- **Trecho do texto**:
>>>>

As sociedades por ações devem, anualmente, até o mês de abril, realizar a assembleia geral ordinária de seus acionistas (AGO). Dentre os principais objetivos de uma AGO, destacam-se a prestação de contas da administração, com o exame e discussão das demonstrações financeiras do ano anterior, a destinação dos resultados sociais apurados e, ainda, quando for o caso, a eleição dos administradores da companhia (Diretoria Executiva e Conselho de Administração).
Atualmente, a volatilidade e a complexidade no ambiente de negócios estão mais intensas, produzindo cenários extremos e diversos. Uma tempestade de desafios! Incertezas econômicas, geopolíticas e climáticas; tecnologias disruptivas; ameaças à segurança cibernética; ética e cultura corporativa; apenas para citar alguns. Não se pode mais negligenciar a importância crescente de boas práticas de governança corporativa neste ambiente.
De um lado, os investidores confiam aos conselhos de administração a responsabilidade de navegar em meio a essa tempestade, demandando eficiência operacional, retorno financeiro e valorização do preço das ações. Do outro, as empresas precisam oferecer respostas positivas aos anseios dos demais stakeholders, cujos interesses podem ser afetados pelas realizações dos objetivos de uma organização. Mais do que nunca o desempenho de uma corporação é julgado por meio de um amplo espectro de métricas e parâmetros e não apenas pelo preço das ações.
Essa abordagem estabelece uma nova narrativa empresarial: para prosperar, não basta o desempenho financeiro. Os modelos de gestão devem ser capazes de incorporar as dimensões social e ambiental à estratégia de negócios da empresa, buscando promover a elevação da qualidade de vida, a inclusão social e o combate efetivo à pobreza e à degradação ambiental.
Os conselhos de administração precisam se responsabilizar pelo desempenho das organizações
Não por outro motivo, empresas vêm buscando maneiras de demonstrar seu compromisso com os países, regiões e comunidades onde fazem negócios, alterando suas decisões de investimento a partir de metas não necessariamente pautadas unicamente pela lógica financeira.

<<<<

- **Registros**:

>>>>

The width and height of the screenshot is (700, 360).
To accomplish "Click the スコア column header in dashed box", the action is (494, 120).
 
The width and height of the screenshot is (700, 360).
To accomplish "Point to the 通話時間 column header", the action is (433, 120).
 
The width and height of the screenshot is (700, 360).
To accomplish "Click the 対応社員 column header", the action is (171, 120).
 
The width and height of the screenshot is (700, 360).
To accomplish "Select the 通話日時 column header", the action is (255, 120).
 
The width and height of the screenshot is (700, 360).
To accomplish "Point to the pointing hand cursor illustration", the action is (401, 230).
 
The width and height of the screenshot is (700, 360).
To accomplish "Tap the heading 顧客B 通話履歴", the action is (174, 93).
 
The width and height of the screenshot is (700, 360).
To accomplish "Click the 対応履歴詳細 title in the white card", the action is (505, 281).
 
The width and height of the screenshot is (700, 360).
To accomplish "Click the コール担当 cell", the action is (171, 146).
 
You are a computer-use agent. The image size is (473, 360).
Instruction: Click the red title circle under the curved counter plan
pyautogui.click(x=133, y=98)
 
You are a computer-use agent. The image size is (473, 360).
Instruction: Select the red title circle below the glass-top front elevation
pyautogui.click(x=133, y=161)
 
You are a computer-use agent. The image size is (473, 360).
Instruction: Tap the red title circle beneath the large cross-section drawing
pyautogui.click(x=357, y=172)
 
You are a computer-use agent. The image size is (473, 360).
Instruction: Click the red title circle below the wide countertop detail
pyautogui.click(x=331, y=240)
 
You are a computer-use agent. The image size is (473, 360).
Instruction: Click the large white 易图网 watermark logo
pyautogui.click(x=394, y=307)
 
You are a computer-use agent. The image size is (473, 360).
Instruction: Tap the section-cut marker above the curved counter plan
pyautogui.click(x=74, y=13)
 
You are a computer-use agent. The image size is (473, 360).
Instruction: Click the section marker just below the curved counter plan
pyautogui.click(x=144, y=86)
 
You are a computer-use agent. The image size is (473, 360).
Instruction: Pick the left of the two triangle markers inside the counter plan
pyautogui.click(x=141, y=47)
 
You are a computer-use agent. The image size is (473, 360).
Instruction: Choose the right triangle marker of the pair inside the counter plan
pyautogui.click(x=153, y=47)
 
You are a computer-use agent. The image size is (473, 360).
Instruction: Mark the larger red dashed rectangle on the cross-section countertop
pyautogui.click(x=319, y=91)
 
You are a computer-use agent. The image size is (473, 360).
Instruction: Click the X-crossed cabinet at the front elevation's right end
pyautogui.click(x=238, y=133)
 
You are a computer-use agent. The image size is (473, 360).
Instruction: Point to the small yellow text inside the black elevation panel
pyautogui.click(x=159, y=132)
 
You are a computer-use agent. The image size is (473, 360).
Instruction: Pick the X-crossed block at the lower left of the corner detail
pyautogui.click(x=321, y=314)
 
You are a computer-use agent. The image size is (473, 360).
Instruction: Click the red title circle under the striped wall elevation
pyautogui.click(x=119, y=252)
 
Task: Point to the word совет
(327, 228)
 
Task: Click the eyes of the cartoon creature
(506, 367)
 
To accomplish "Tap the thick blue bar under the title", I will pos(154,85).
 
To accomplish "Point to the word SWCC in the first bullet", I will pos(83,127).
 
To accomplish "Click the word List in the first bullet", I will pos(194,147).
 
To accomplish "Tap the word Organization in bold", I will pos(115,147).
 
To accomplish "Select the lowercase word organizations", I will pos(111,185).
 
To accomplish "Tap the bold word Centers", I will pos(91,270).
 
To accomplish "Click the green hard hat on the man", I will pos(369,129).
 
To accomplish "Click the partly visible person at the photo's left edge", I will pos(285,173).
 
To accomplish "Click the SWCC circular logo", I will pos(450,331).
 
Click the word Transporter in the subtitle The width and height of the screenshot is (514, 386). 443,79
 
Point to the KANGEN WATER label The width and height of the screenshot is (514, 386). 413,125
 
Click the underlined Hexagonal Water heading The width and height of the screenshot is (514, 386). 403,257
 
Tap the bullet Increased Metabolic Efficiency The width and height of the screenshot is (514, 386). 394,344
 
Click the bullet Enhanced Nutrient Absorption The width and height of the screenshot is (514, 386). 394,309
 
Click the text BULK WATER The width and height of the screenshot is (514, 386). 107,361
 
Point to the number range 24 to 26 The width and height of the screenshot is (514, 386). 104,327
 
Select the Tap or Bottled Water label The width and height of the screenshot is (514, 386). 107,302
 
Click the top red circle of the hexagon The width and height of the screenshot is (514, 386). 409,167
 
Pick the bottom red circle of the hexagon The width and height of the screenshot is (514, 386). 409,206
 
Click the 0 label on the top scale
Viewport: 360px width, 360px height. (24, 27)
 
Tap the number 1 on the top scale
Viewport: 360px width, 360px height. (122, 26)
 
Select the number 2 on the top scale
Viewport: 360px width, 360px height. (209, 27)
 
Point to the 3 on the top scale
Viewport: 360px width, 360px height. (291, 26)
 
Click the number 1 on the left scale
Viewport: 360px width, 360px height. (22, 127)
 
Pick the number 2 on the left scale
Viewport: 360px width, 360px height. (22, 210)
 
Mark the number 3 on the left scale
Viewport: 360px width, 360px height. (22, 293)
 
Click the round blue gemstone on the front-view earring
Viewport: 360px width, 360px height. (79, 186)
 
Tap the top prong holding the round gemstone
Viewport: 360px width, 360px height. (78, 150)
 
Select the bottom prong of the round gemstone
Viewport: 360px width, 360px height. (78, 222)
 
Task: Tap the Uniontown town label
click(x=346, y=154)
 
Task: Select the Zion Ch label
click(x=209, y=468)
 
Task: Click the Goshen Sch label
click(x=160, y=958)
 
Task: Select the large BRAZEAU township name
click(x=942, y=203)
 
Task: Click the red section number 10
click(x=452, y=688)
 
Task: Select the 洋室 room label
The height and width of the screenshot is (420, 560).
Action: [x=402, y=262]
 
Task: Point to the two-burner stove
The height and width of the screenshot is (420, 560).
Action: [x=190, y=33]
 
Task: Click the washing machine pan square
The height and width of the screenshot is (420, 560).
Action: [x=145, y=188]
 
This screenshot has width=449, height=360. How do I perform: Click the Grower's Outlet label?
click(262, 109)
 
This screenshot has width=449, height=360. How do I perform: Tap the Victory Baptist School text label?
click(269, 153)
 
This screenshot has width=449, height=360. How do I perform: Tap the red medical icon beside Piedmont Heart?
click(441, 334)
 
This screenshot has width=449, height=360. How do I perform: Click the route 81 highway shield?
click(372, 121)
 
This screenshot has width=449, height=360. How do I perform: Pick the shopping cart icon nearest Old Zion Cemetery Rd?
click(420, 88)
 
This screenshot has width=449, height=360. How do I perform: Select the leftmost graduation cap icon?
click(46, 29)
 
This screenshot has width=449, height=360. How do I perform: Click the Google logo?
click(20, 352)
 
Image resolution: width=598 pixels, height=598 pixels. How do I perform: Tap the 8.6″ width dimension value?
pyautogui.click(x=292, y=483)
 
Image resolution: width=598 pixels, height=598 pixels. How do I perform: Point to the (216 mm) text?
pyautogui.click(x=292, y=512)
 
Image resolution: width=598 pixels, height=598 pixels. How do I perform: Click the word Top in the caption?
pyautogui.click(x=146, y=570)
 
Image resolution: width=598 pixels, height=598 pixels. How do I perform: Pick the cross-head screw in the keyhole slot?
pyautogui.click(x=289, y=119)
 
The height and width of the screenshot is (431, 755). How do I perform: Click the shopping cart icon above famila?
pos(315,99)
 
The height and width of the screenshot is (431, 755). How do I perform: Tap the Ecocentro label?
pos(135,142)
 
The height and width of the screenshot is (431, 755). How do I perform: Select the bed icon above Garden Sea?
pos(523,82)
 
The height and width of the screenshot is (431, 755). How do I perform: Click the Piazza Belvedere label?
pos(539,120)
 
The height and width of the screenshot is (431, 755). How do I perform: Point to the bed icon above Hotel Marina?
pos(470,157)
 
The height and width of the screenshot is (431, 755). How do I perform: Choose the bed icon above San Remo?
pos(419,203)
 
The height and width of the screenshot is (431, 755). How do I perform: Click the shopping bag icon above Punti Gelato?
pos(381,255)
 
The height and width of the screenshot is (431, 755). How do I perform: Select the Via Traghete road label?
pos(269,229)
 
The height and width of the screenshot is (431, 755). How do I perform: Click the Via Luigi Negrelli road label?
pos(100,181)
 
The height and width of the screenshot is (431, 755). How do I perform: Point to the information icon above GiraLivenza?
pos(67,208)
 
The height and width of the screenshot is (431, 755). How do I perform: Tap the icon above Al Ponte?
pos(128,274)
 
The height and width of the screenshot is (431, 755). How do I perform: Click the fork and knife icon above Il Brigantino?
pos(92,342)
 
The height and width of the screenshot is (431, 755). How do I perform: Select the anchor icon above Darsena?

<<<<

- **Exercício proposto 1**:
Responda às perguntas abaixo sobre o texto sobre governança corporativa.
(a) Até que mês as sociedades por ações devem realizar a assembleia geral ordinária?
(b) A quem os investidores confiam a responsabilidade de navegar em meio à tempestade de desafios?
(c) Quais dimensões os modelos de gestão devem incorporar à estratégia de negócios da empresa?
- **Exercício proposto 2**:
Atualize os registros desde o início deles até a linha com "is (401, 230).", inclusive, trocando "screenshot" por "image" e mantendo todo o resto inalterado; apresente apenas essas linhas.
O texto e os registros são materiais independentes entre si.

- **Resposta correta 1**:
(a) Até o mês de abril.
(b) Aos conselhos de administração.
(c) As dimensões social e ambiental.

- **Resposta correta 2**:
The width and height of the image is (700, 360).
To accomplish "Click the スコア column header in dashed box", the action is (494, 120).
 
The width and height of the image is (700, 360).
To accomplish "Point to the 通話時間 column header", the action is (433, 120).
 
The width and height of the image is (700, 360).
To accomplish "Click the 対応社員 column header", the action is (171, 120).
 
The width and height of the image is (700, 360).
To accomplish "Select the 通話日時 column header", the action is (255, 120).
 
The width and height of the image is (700, 360).
To accomplish "Point to the pointing hand cursor illustration", the action is (401, 230).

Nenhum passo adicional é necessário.